====== Supplied material

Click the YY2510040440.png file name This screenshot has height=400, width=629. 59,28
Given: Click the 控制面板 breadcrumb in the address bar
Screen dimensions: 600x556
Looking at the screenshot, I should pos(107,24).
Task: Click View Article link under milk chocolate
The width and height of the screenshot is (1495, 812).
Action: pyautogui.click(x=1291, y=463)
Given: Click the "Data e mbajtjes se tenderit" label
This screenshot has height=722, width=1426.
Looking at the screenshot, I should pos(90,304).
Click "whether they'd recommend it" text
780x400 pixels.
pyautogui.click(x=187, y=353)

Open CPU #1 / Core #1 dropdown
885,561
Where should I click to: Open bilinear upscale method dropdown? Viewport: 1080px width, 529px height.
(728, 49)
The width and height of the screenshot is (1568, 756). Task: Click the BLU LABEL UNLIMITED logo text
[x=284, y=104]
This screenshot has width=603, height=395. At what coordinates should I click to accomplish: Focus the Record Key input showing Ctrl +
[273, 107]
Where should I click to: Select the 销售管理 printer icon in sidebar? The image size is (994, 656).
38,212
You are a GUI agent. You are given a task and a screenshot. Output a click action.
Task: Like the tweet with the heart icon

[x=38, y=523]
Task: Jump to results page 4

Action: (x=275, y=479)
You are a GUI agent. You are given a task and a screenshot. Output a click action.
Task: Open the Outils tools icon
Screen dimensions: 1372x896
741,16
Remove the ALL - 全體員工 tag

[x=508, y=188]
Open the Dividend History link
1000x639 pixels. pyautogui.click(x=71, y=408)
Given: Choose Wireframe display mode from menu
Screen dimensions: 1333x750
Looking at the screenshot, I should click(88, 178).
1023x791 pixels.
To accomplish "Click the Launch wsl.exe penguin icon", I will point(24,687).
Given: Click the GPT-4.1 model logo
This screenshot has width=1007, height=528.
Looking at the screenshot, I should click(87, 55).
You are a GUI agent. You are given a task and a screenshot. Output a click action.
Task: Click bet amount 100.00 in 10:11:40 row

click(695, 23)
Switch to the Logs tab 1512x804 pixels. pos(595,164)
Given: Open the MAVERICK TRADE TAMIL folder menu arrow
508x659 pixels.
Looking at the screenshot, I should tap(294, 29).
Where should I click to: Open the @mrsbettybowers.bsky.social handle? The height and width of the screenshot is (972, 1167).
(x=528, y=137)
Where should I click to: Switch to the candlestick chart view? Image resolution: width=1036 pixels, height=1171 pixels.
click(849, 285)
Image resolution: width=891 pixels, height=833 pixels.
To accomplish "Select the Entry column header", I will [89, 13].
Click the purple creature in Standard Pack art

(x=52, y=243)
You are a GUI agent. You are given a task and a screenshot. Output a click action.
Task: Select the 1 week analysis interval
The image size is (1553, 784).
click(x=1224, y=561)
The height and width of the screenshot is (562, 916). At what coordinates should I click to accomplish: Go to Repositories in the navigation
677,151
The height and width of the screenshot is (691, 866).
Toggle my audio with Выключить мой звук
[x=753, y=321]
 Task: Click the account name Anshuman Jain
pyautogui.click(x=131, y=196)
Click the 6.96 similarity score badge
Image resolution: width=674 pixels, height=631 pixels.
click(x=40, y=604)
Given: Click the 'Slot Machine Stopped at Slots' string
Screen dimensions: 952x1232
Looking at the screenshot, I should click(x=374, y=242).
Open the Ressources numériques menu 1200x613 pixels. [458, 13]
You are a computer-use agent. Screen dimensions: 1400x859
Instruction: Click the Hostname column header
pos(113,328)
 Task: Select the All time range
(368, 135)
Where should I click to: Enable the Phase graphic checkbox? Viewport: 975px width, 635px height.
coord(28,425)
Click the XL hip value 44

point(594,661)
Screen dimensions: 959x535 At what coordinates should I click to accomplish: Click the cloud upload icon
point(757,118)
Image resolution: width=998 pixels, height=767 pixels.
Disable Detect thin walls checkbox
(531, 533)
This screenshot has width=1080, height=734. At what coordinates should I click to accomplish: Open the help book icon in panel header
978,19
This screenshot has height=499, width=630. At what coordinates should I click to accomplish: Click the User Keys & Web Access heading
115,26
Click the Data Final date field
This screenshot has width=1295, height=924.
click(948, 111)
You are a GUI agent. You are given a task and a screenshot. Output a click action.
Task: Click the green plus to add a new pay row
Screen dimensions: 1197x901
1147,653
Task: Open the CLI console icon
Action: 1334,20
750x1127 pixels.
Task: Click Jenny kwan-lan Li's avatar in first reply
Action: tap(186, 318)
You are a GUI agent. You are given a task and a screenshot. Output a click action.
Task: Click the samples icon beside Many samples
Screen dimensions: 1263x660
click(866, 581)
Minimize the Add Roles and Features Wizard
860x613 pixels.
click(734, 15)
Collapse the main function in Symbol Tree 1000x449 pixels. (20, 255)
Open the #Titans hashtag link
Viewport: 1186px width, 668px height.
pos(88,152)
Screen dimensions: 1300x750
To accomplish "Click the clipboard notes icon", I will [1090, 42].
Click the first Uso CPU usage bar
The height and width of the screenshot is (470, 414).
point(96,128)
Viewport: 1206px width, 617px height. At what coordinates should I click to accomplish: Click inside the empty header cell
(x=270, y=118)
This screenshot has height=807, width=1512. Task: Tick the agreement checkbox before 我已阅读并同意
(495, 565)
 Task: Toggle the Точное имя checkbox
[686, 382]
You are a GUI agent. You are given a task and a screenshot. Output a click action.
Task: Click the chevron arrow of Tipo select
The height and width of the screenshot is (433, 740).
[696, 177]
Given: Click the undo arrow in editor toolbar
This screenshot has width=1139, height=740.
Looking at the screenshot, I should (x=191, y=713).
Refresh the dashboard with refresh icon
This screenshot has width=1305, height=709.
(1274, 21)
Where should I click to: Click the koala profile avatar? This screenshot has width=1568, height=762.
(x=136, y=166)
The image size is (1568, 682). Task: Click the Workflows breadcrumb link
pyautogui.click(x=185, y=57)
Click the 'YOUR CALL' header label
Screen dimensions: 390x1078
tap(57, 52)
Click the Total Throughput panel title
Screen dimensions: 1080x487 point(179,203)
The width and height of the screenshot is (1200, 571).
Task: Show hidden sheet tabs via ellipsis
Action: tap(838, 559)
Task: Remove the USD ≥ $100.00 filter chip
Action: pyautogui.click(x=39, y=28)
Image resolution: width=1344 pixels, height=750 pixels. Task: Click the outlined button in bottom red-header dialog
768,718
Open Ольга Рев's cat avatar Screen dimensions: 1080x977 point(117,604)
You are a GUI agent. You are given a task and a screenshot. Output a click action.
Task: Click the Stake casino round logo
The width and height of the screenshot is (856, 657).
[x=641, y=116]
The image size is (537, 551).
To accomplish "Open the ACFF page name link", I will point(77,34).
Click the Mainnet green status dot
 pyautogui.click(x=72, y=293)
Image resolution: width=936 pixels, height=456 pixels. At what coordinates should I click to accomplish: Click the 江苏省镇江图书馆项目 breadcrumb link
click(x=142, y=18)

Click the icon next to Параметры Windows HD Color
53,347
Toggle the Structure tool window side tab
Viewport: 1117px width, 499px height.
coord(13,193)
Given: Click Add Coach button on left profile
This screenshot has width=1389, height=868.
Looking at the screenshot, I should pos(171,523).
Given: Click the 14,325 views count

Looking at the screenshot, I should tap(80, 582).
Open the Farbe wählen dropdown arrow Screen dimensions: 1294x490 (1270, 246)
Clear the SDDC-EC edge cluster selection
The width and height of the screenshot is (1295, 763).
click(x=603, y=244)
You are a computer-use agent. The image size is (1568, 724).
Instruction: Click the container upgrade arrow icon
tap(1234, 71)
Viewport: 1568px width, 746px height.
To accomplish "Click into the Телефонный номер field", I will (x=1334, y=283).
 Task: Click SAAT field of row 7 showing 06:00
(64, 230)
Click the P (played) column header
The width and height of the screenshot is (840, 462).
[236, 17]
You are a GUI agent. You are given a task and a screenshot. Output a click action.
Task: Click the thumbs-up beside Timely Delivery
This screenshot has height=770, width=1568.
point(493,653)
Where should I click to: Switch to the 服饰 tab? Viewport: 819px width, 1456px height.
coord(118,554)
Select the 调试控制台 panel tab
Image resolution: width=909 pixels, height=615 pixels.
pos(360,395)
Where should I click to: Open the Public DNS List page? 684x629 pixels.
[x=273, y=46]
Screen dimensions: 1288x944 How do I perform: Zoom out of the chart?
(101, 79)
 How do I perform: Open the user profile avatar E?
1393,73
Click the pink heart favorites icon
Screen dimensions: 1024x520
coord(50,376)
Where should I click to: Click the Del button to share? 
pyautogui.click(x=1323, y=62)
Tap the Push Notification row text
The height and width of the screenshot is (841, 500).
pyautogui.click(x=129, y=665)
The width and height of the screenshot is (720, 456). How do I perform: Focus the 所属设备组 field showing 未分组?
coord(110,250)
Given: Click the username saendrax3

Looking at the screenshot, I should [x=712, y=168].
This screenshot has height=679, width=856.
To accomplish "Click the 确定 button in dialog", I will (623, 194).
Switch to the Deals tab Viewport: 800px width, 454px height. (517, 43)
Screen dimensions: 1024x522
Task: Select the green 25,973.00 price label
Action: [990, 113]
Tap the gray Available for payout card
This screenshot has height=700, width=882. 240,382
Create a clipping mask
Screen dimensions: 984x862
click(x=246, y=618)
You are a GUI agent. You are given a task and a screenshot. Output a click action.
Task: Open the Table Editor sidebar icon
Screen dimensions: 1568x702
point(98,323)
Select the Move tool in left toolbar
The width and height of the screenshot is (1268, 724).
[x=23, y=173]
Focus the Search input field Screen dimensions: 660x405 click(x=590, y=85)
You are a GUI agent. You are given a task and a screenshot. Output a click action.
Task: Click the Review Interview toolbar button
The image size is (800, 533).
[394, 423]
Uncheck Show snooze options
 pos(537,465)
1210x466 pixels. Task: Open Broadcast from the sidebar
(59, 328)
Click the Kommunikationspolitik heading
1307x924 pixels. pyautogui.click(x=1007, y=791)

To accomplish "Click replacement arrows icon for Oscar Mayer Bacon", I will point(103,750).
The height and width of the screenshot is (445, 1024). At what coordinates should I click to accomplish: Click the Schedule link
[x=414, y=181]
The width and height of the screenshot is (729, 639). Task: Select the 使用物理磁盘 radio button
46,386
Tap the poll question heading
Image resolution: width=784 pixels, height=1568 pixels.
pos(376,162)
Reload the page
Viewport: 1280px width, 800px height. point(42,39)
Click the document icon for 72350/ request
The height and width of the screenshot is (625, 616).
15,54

============

— What you should do —
The required output is the stretch of entries above from the line containing "Screen dimensions: 1333x750" through the line containing "Given: Click the GPT-4.1 model logo", reproduced exactly.

— Task solution —
Screen dimensions: 1333x750
Looking at the screenshot, I should click(88, 178).
1023x791 pixels.
To accomplish "Click the Launch wsl.exe penguin icon", I will point(24,687).
Given: Click the GPT-4.1 model logo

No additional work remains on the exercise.